Payment protocols: Visa Trusted Agent Protocol (TAP, Web Bot Auth + RFC 9421), Mastercard Agent Pay (FIDO Payments Working Group, Fiserv adoption December 2025), PayPal agentic framework (Agent Ready, Store Sync, MCP server).

Infrastructure protocols: Model Context Protocol (MCP, AAIF/Linux Foundation, 10,000+ servers), Agent-to-Agent (A2A, Google), Web Bot Auth (Cloudflare, Ed25519, IETF drafts).

Data standards: GS1 Global Trade Item Numbers, GDSN (100 million items, 245 countries), Syndigo Commerce Readiness 2026, Google Merchant Center conversational commerce attributes (January 2026).

A key finding from this wave was that the protocol landscape has three distinct layers (commerce, payment, and infrastructure) and a meaningful assessment must cover all three. Single-protocol tools miss the majority of the picture.

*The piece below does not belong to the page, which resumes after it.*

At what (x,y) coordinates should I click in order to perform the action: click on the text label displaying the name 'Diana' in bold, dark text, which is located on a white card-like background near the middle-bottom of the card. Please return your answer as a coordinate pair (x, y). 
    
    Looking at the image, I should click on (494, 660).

Wave 2: Composite index theory

The second wave answered a different question: given that we know what to measure, how do we combine 54 signals into a defensible composite score? This required going deep on index construction methodology, a field with decades of published standards and documented mistakes to learn from.

Core frameworks: OECD/JRC Handbook on Constructing Composite Indicators (2008, the global standard), European Commission Knowledge for Policy toolkit, Greco et al. (2018), Rogge (2017), Springer methodology review (2018).

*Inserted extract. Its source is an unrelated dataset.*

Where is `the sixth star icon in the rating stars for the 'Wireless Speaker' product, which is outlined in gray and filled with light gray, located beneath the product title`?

Aggregation theory: UN Human Development Index (geometric mean, 2010), Munda (2005) on compensability, Färe and Zelenyuk (2003), De Muro et al. (2011) on PCA weight instability. The HDI’s 2010 switch from arithmetic to geometric mean was the single most important precedent for the Agent Commerce Stack™’s aggregation design.

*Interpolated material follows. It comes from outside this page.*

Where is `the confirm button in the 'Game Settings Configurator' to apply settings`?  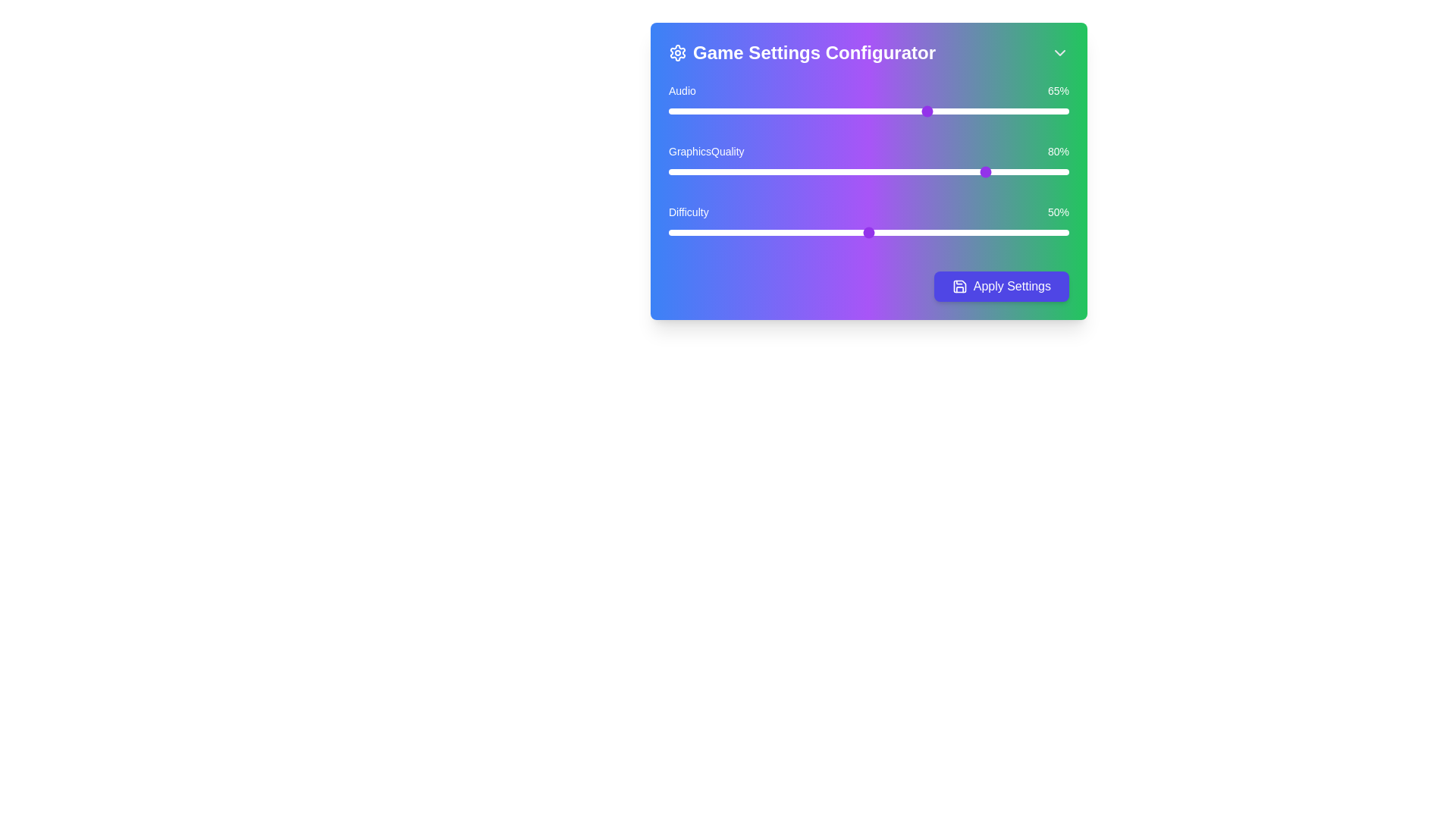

Scoring benchmarks: Google Lighthouse performance scoring (log-normal curves, HTTP Archive calibration), NIST CSF 2.0 (non-compensatory tiers), ISO 27001.

Rating methodology critique: Berg et al. (2022) on ESG divergence, Billio et al. (2021), MSCI ESG Methodology (2024). The central finding, that ESG ratings diverge primarily because of methodological opacity, directly informed the decision to publish the Agent Commerce Stack™ framework openly.

Financial index construction: MSCI, S&P, and FTSE Russell methodology standards for transparency, rebalancing, and change management governance.

Credit rating methodology:Moody’s, S&P, and Fitch approaches to qualitative-quantitative integration, point-in-time versus through-the-cycle assessment, and the non-compensatory treatment of structural weaknesses. Directly produced the point-in-time scoring model and the fail gate mechanism.

Wave 3: Academic validation

The third wave stress-tested the framework from 23 angles, looking for gaps, weaknesses, and missed considerations.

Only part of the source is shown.